菅野:竹中さんといえば、「みんなご存知、竹中直人さん」ですから。音楽家目線でいくと、マイクで竹中さんの声を拾った時にノリの良さを感じました。すごく声が通るんですよね。もちろん、演技も完璧にやってくれました。画面に竹中さんが出ているだけで画面がすごく締まって一つの作品になる。そういう意味ですごく助けられました。

菅野祐悟

――作曲家の菅野さんが、今回あえて映画の監督をやろうと思ったきっかけは?

菅野:映画は一つの芸術の究極形だし、エンタメの究極形だと思っています。音楽があり、ストーリーがあって、映画スターがいて、美術があって、衣装があって、録音があって、照明があって、脚本がある。現代のエンタメに必要な芸術が全て集まっていて、それを多くの人に、しかも大きなスクリーンで届けることができる。それは芸術家やクリエイターにとっての一つのロマンだと思っています。映画には人を魅了する神様なのか魔物なのかが宿っているような気がして。そんなものを自分で作ってみたいという思いがありました。
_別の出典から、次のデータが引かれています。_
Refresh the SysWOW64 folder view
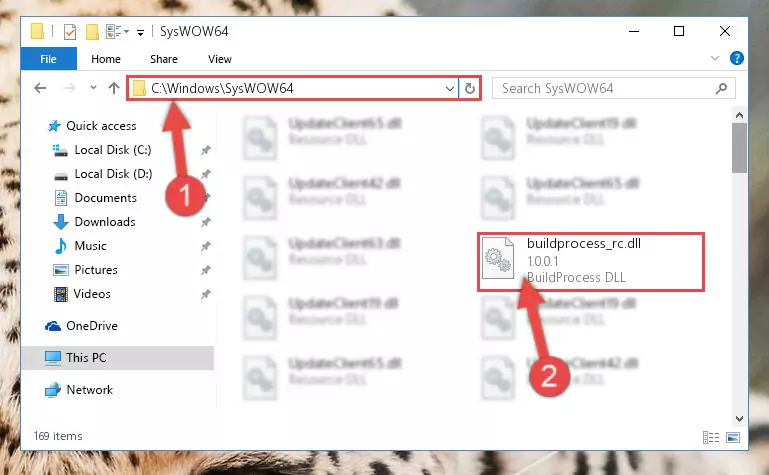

――監督と作曲の両方を担当することで、なにか感じたことはありますか?

菅野:普段は映画の作曲の部分だけをオーダーされて、担当していましたが、今回は自分が監督なので、音楽を自分にオーダーすることになりました。そのときに、とても音楽に助けてもらって、「音楽、大事だわ」と改めて思いました(笑)。映画音楽の大切さとか、音楽が映画を盛り上げるためにどれだけ必要なものかということを自分の中で再認識できたので、いい経験になりました。
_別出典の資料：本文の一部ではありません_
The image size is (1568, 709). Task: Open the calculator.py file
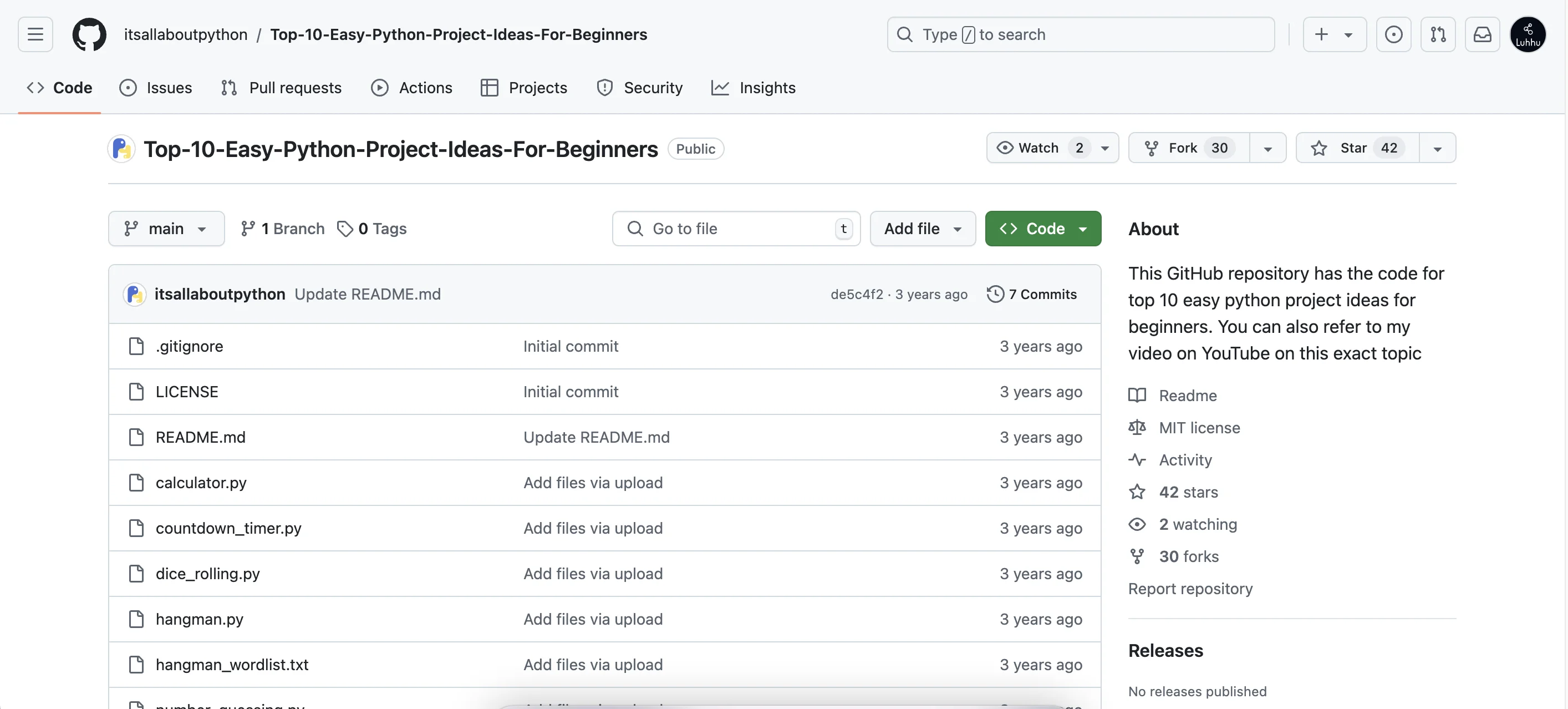[x=201, y=483]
――映画の中では、音楽を鳴らすレコードプレイヤーのようなものが登場しませんでしたよね。すごく気になったのですが、音楽を劇伴だけに留めた意図はあったのでしょうか?

菅野:あえて劇伴に徹したわけではありません。実は、美宙(関川ゆか)がルームシェアをしているシーンでは音楽をかけたいなと思っていたんです。今風の演出にしたかったので、役者さんに「Siri、音楽かけて」と言ってもらいました。そうしたら、そのスタジオ内にあった本物のSiriが反応してしまって、撮影がストップしてしまいました(笑)。だから、このアイデアは不採用になったんです。演出としては、オープニングのタイトルバックが出るところでキム・ソンジェさんの歌がかかって、そのままドライブのシーンにいくのだけれど、歌が車のカーラジオから流れ続けるようにしています。その時には音質をちょっとカーラジオ風に変化させて繋げてみました。ただ、僕も劇伴作曲家なので、どちらかというと劇伴でうまいこと心情を表現するのが得意なものですから、結果的にそこに徹したという部分もあるかもしれません。